I. Articles by the Professors from the University of Berkeley

  • Aaron Edlin (see The Role of Switching Costs in Antitrust Analysis: A Comparison of Microsoft and Google, YALE J.L. & TECH. 15 (2013)): this article analyzes the « switching costs » caused by the change of technology. It thus examines the degree of consumer lock-in.
  • Hanno Kaiser (see Are « Closed Systems » an Antitrust Problem?, 7 COMP. POL’Y INT’L91 (2011)): this article defends the closed systems in which the owner do not accept external content. Please note that Hanno Kaiser also teaches a class called « Silicon Valley Antitrust ».
  • Stephen M. Maurer (see Rethinking Antitrust and Innovation Policy for the Age of Commercial Open Source,  2012 UTAH L. REV. 269 (2012)): this article analyzes the pro-competitive aspects of open source IT systems while stressing the risk of creating cartels.
  • Pamela Samuelson (see her article entitled Are Patents on Interfaces Impeding Interoperability?, 93 MINN. L.REV. 1943 (2009)): this article proposes to study the tension between patent and products interoperability, as well as the different opportunities to reconcile the two.
  • Daniel L. Rubinfeld (see The Hidden Costs Of Free Goods: Implications For Antitrust Enforcement, 80 ANTITRUST L.J. 521 (2016)): this article analyzes the cost of free goods offered to the consumer as well as the various anti-competitive strategies that it implies.

II. The « keys » articles of the University of Berkeley journals

  • Nathan Cortez, Regulating Disruptive Innovation, 29 BERKELEY TECH. L.J. 175 (2014): this article profiles the different sanctions that should imposed by competition authorities in the matter of disruptive innovations.
  • Alan Devlin & Michael Jacobs, Anticompetitive Innovation and the Quality of Invention, 27 BERKELEY TECH. L.J. 1 (2012): this article addresses the issue of predatory innovation. It argues for the creation of per se legality rules in numerous situations.
  • Wendy Seltzer, The Imperfect Is the Enemy of the Good: Anticircumvention Versus Open User Innovation, 25 BERKELEY TECH. L.J. 909 (2010): this article analyzes the pro and anti-competitive aspects of open and closed IT systems.
  • Fred Von Lohmann, Fair Use as Innovation Policy, 23 BERKELEY TECH. L.J. 1 (2008): this article – whose dominant is intellectual property – studies the various implications of private copies creation.
  • David McGowan, Between Logic and Experience: Error Costs and United States v. Microsoft Corp., 20 BERKELEY TECH. L.J. 1185 (2005): this article analyzes the Microsoft case by which it evokes the crucial question of judicial errors.

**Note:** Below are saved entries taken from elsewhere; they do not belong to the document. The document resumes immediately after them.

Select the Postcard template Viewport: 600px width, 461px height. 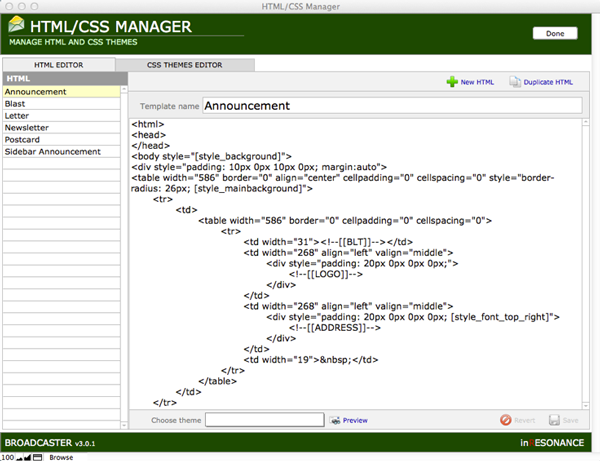pyautogui.click(x=24, y=140)
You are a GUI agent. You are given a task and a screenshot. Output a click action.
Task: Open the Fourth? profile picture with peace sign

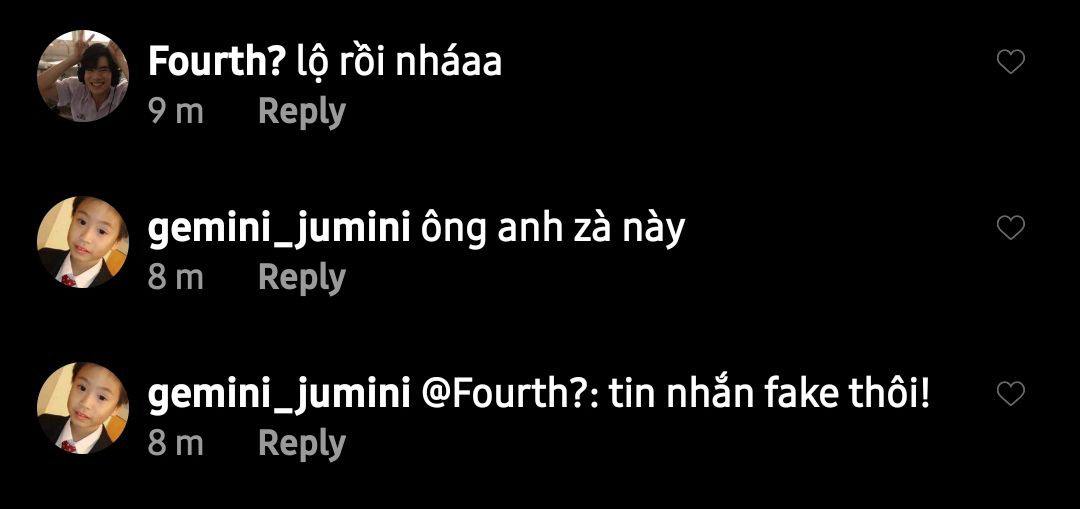coord(83,76)
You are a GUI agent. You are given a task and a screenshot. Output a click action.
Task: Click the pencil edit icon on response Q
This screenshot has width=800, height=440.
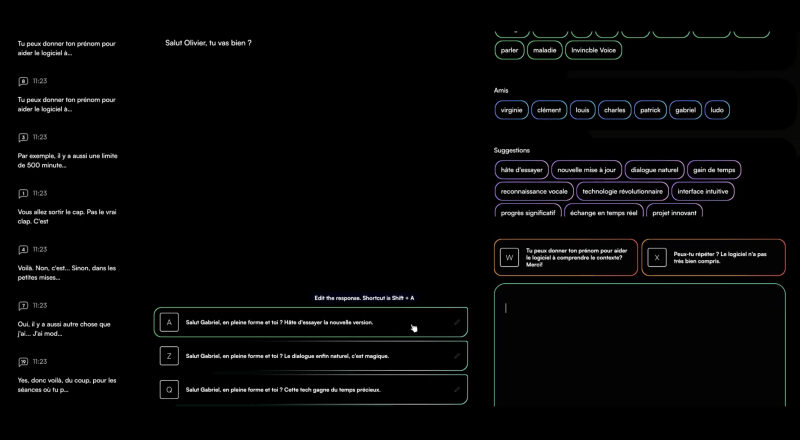pos(457,389)
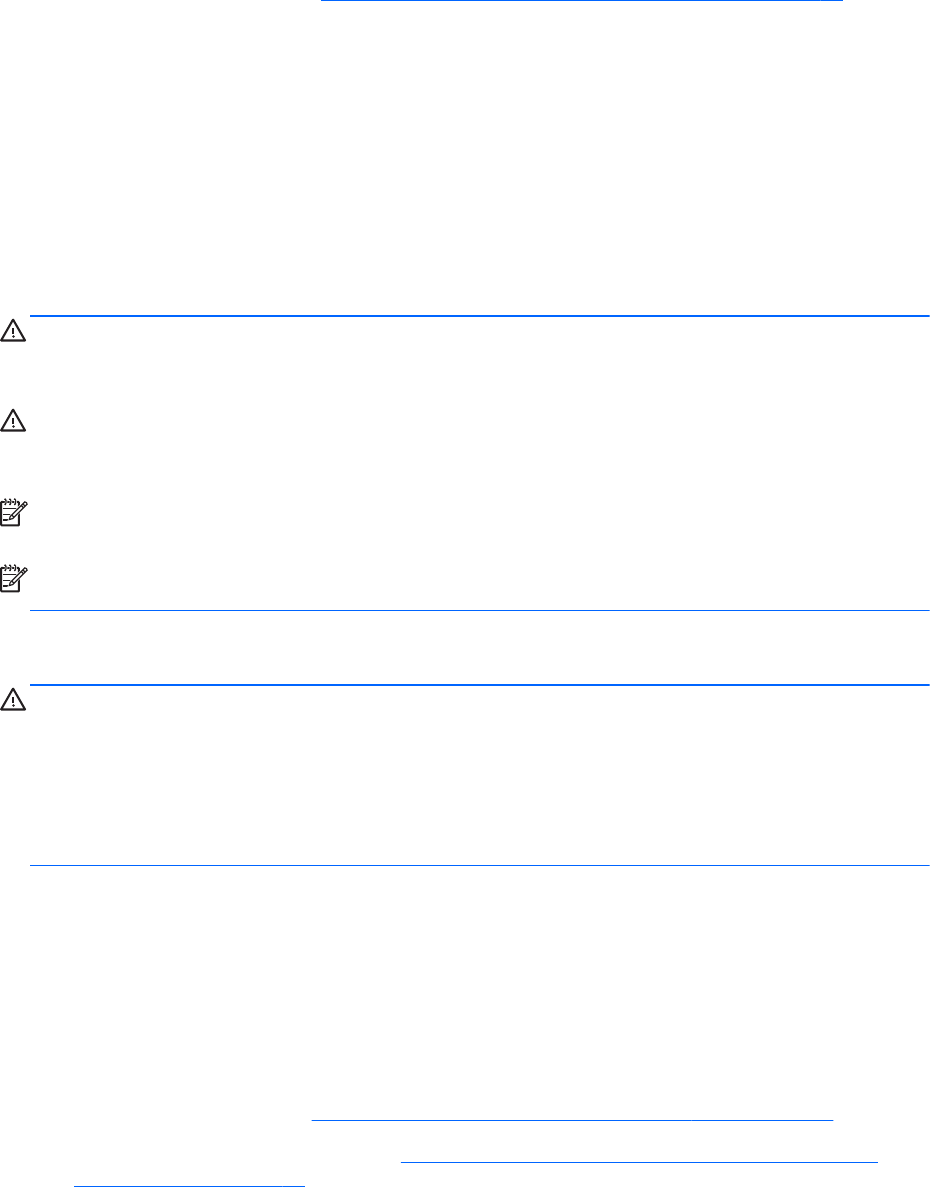The width and height of the screenshot is (930, 1187).
Task: Follow the short second line of the wrapped link
Action: pos(189,1183)

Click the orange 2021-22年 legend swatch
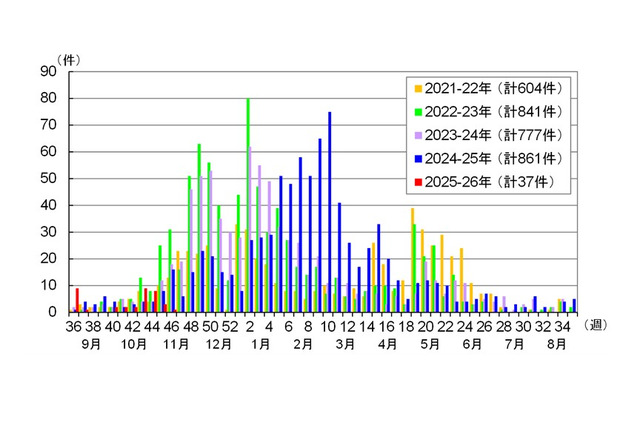pos(417,87)
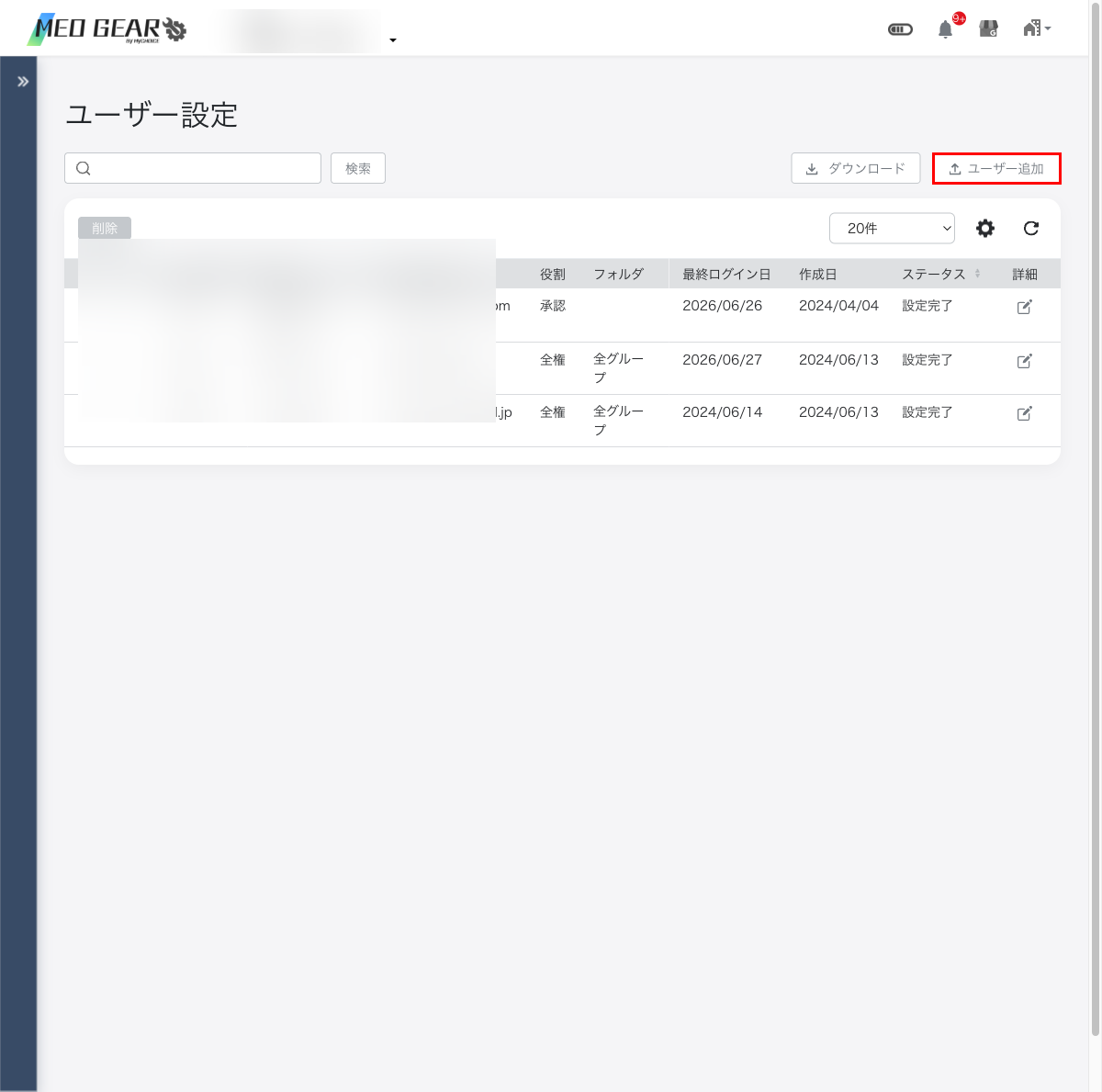
Task: Open the store settings icon in header
Action: pos(989,29)
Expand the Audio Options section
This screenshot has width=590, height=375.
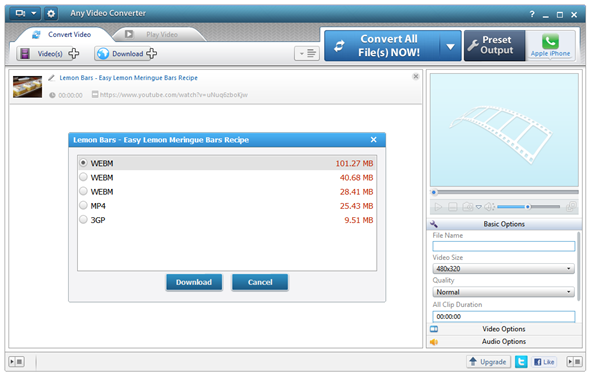504,342
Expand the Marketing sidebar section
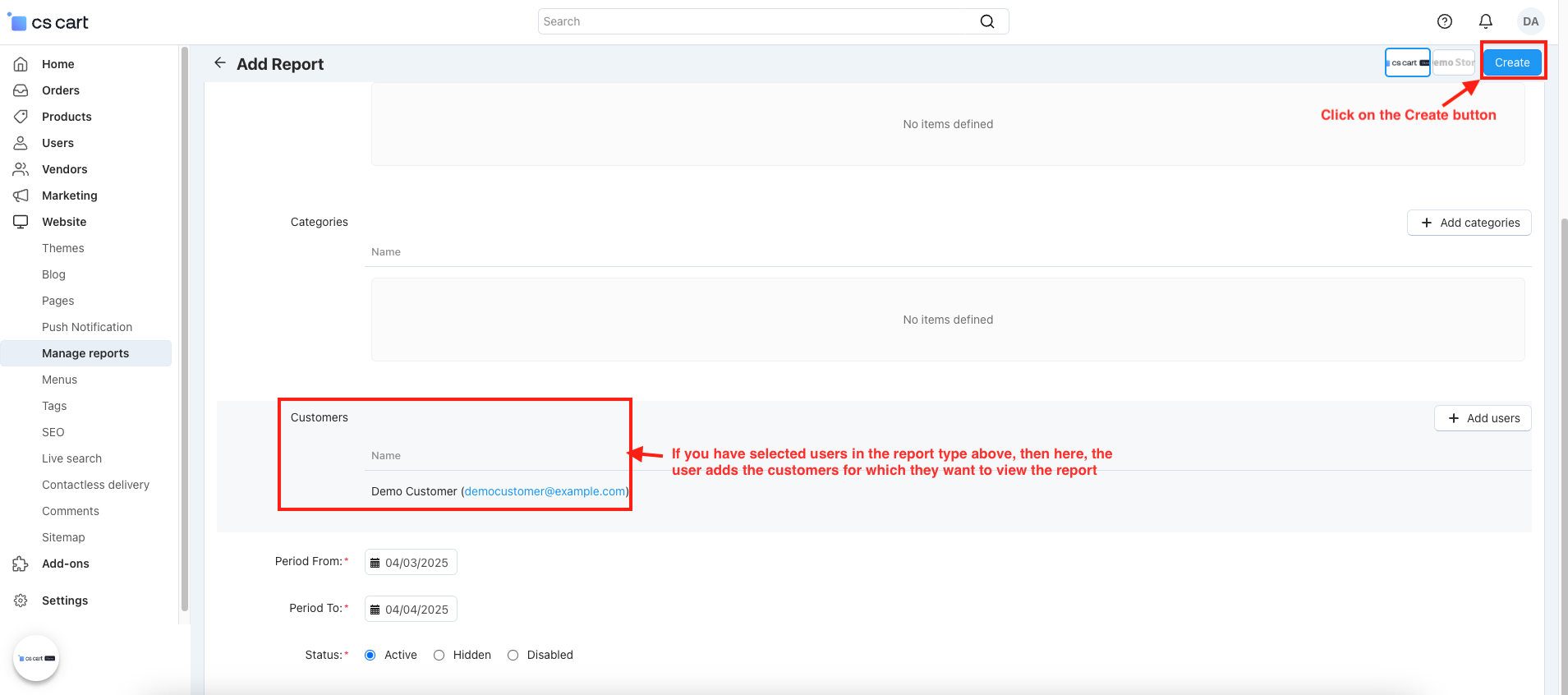The image size is (1568, 695). 69,196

These different articles all feature analyzes about the dynamic and changing nature of antitrust law. The usual theme of tariff predation is traded for non-tariff predation strategies that tend to grow exponentially. It is very fortunate that part of the doctrine shows interest in it.

Perhaps will we speak – in a decade or two – about the Berkeley faculty as being one of the first to have truly emphasizes the importance of considering innovation in antitrust law. Perhaps will we recognize its contribution in removing the specter of static competition that is still gnawing the analyses of too many courts and competition authorities. We hope so, for the Berkeley faculty and for the dynamism of antitrust law.